Morgan Wallen Admits He Went To Rehab After Racial Slur Video Surfaced: I Was ‘Ignorant’

Five months after Morgan Wallen was caught using a racial slur, the country music star admits he was ‘wrong’ to use the word, and he underwent treatment to find out ‘why I’m acting this way.’

“I was around some of my friends, and we just … we say dumb stuff together,” said Morgan Wallen during the Friday episode of Good Morning America, referring to the video of him using a racial slur that was leaked in February. “And it was — in our minds, it’s playful…that sounds ignorant, but it — that’s really where it came from– and it’s wrong.” Morgan, 28, also said the footage was taken when he was on “hour 72 of a 72-hour bender” and that he checked himself into a rehab facility after the scandal. “For 30 days, I spent some time out in San Diego, California — you know, just tryin’ to figure it out, ‘why am I acting this way? Do I have an alcohol problem? Do I have a deeper issue?’”

During the GMA interview, Morgan said that he did not say the slur “frequently” in the past, but when he previously did, it was used around a “certain group of friends” of his. He also said that he “didn’t mean it any, in any derogatory manner at all. “It’s one of my best friends — he was, we were all clearly drunk — I was asking his girlfriend to take care of him because he was drunk and he was leaving.” The singer said he was “not sure” what made him think he could use that slur and blamed it on his ignorance. “I think I was just ignorant about it,” he said. “I don’t think I sat down and was, like, ‘Hey, is this right or is this wrong?'”

(Nick Zimmer/Country Music Association Inc./Shutterstock)

 

Morgan quickly learned that it was definitely wrong after the footage leaked. The chart-topping singer was dropped by his record label and talent agency, deemed ineligible for many prestigious county music award shows, and his music was removed from multiple radio companies’ stations. Morgan issued an apology, but the damage was done. So, he attempted to make amends. He told GMA that while attempting to correct his wrongdoings, he spoke with many prominent figures and agencies — the Black Music Action Coalition (BMAC), record executive Kevin Liles, Universal Music Group’s chief inclusion officer and executive vice president Eric Hutcherson, and gospel singer BeBe Winans – to get a better perspective on why what he did was wrong.

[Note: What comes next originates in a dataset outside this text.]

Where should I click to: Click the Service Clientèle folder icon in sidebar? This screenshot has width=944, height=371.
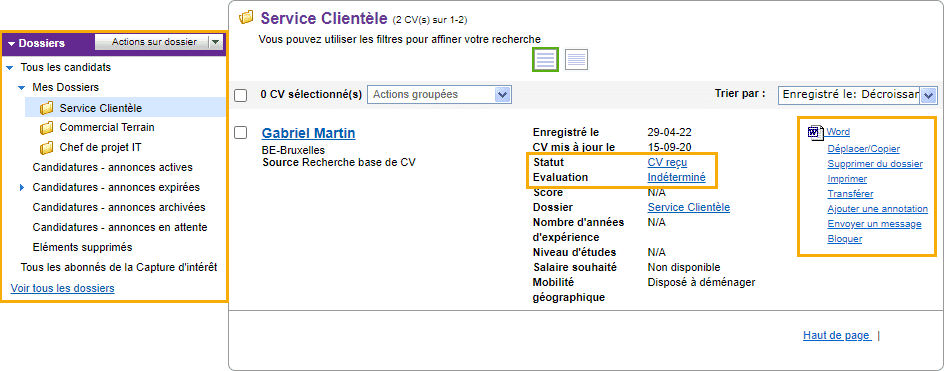tap(46, 108)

(Charles Sykes/Invision/AP/Shutterstock)

However, sales of Morgan’s music quadrupled after the scandal, per Yahoo! Money, and he had to issue a statement telling his fans to stop defending him. “Before this incident, my album was already doing well,” he told GMA. “It was already being well-received by critics and by fans. Me and my team noticed that whenever this whole incident happened that there was a spike in my sales. So we tried to calculate what the number of — how much it actually spiked from this incident. We got to a number somewhere around $500,000, and we decided to donate that money to some organizations — BMAC being the first one.”

To those who claim Morgan is just trying to salvage his career and clean up his image – he understands that suspicion. “I understand that I’m not ever going to make everyone happy,” he says. “I can only come [and] tell my truth, and that’s all I know to do.”